→ EXERCISE DESCRIPTION:
Among the entries below, find the line with "The width and height of the screenshot is (795, 528).", then quote it and each following line up to and including the line with "Click the source", and nothing else.

┏━━

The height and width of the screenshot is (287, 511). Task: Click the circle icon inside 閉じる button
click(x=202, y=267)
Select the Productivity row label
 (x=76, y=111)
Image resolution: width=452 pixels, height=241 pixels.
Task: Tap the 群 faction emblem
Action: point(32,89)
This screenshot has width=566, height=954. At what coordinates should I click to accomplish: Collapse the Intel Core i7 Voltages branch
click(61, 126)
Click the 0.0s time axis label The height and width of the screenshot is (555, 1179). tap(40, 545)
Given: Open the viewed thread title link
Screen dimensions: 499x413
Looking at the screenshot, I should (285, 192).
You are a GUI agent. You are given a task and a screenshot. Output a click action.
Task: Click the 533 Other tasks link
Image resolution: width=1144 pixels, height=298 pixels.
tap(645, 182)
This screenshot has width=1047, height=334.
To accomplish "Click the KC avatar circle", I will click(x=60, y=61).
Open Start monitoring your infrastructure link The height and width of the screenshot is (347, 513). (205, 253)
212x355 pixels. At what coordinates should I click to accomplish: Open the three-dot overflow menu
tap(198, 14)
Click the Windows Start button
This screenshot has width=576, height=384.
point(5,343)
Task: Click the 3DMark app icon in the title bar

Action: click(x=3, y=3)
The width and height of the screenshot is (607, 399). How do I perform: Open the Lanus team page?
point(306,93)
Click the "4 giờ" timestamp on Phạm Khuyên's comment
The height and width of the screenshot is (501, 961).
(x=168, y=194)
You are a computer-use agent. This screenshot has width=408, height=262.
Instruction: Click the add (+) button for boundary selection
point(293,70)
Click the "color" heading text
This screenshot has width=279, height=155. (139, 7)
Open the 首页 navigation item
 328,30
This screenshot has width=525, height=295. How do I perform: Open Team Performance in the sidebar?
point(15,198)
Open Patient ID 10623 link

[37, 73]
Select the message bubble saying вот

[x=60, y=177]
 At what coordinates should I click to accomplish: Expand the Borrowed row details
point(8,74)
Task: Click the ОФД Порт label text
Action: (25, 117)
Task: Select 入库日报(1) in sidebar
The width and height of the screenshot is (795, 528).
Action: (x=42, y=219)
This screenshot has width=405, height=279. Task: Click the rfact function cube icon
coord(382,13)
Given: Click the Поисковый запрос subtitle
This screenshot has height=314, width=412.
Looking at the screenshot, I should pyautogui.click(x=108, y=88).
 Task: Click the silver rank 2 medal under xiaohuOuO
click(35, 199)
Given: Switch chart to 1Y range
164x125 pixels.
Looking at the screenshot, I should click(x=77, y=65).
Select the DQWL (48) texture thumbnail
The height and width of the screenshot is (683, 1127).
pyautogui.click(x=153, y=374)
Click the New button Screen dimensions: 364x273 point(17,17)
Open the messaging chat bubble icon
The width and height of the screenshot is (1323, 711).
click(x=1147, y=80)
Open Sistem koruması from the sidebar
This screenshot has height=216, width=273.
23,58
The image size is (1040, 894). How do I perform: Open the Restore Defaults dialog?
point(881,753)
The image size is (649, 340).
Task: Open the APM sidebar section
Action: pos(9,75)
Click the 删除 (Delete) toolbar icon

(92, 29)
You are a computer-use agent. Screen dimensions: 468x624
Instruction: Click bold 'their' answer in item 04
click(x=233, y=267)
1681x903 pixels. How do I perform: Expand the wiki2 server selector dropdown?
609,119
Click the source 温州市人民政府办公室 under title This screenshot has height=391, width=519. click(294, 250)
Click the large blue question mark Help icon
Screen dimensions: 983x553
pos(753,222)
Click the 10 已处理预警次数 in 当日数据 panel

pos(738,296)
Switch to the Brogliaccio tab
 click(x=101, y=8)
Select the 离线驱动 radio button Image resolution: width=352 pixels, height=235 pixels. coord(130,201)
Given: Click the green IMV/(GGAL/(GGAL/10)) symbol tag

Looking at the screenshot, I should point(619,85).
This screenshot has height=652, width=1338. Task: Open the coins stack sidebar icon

┗━━

→ ANSWER TO THIS EXERCISE:
The width and height of the screenshot is (795, 528).
Action: (x=42, y=219)
This screenshot has width=405, height=279. Task: Click the rfact function cube icon
coord(382,13)
Given: Click the Поисковый запрос subtitle
This screenshot has height=314, width=412.
Looking at the screenshot, I should pyautogui.click(x=108, y=88).
 Task: Click the silver rank 2 medal under xiaohuOuO
click(35, 199)
Given: Switch chart to 1Y range
164x125 pixels.
Looking at the screenshot, I should click(x=77, y=65).
Select the DQWL (48) texture thumbnail
The height and width of the screenshot is (683, 1127).
pyautogui.click(x=153, y=374)
Click the New button Screen dimensions: 364x273 point(17,17)
Open the messaging chat bubble icon
The width and height of the screenshot is (1323, 711).
click(x=1147, y=80)
Open Sistem koruması from the sidebar
This screenshot has height=216, width=273.
23,58
The image size is (1040, 894). How do I perform: Open the Restore Defaults dialog?
point(881,753)
The image size is (649, 340).
Task: Open the APM sidebar section
Action: pos(9,75)
Click the 删除 (Delete) toolbar icon

(92, 29)
You are a computer-use agent. Screen dimensions: 468x624
Instruction: Click bold 'their' answer in item 04
click(x=233, y=267)
1681x903 pixels. How do I perform: Expand the wiki2 server selector dropdown?
609,119
Click the source 温州市人民政府办公室 under title This screenshot has height=391, width=519. click(294, 250)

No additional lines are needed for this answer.